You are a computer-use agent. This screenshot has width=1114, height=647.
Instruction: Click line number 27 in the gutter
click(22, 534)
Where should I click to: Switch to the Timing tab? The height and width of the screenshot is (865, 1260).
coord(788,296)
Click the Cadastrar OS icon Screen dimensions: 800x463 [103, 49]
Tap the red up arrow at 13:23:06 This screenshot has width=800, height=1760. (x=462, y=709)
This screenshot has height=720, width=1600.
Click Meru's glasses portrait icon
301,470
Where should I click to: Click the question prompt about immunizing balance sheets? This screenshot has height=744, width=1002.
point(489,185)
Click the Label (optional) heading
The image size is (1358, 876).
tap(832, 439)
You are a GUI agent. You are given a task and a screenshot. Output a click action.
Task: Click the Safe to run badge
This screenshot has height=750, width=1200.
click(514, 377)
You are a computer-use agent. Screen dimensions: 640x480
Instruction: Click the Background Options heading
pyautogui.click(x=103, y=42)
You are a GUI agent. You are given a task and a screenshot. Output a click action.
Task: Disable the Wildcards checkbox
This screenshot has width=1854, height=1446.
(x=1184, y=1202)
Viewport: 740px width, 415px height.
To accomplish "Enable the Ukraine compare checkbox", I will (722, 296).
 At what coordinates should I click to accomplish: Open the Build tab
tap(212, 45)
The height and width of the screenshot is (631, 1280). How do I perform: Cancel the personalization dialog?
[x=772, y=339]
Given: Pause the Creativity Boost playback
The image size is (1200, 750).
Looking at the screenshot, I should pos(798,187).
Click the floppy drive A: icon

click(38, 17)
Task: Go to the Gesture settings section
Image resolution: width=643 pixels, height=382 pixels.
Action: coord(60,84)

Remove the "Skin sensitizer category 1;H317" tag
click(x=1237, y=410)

===============

### YOUR INSTRUCTIONS
Each of the entries must be set down again exactly.

### TASK SOLUTION
You are a computer-use agent. This screenshot has width=1114, height=647.
Instruction: Click line number 27 in the gutter
click(22, 534)
Where should I click to: Switch to the Timing tab? The height and width of the screenshot is (865, 1260).
coord(788,296)
Click the Cadastrar OS icon Screen dimensions: 800x463 [103, 49]
Tap the red up arrow at 13:23:06 This screenshot has width=800, height=1760. (x=462, y=709)
This screenshot has height=720, width=1600.
Click Meru's glasses portrait icon
301,470
Where should I click to: Click the question prompt about immunizing balance sheets? This screenshot has height=744, width=1002.
point(489,185)
Click the Label (optional) heading
The image size is (1358, 876).
tap(832, 439)
You are a GUI agent. You are given a task and a screenshot. Output a click action.
Task: Click the Safe to run badge
This screenshot has height=750, width=1200.
click(514, 377)
You are a computer-use agent. Screen dimensions: 640x480
Instruction: Click the Background Options heading
pyautogui.click(x=103, y=42)
You are a GUI agent. You are given a task and a screenshot. Output a click action.
Task: Disable the Wildcards checkbox
This screenshot has width=1854, height=1446.
(x=1184, y=1202)
Viewport: 740px width, 415px height.
To accomplish "Enable the Ukraine compare checkbox", I will (722, 296).
 At what coordinates should I click to accomplish: Open the Build tab
tap(212, 45)
The height and width of the screenshot is (631, 1280). How do I perform: Cancel the personalization dialog?
[x=772, y=339]
Given: Pause the Creativity Boost playback
The image size is (1200, 750).
Looking at the screenshot, I should pos(798,187).
Click the floppy drive A: icon

click(38, 17)
Task: Go to the Gesture settings section
Image resolution: width=643 pixels, height=382 pixels.
Action: coord(60,84)

Remove the "Skin sensitizer category 1;H317" tag
click(x=1237, y=410)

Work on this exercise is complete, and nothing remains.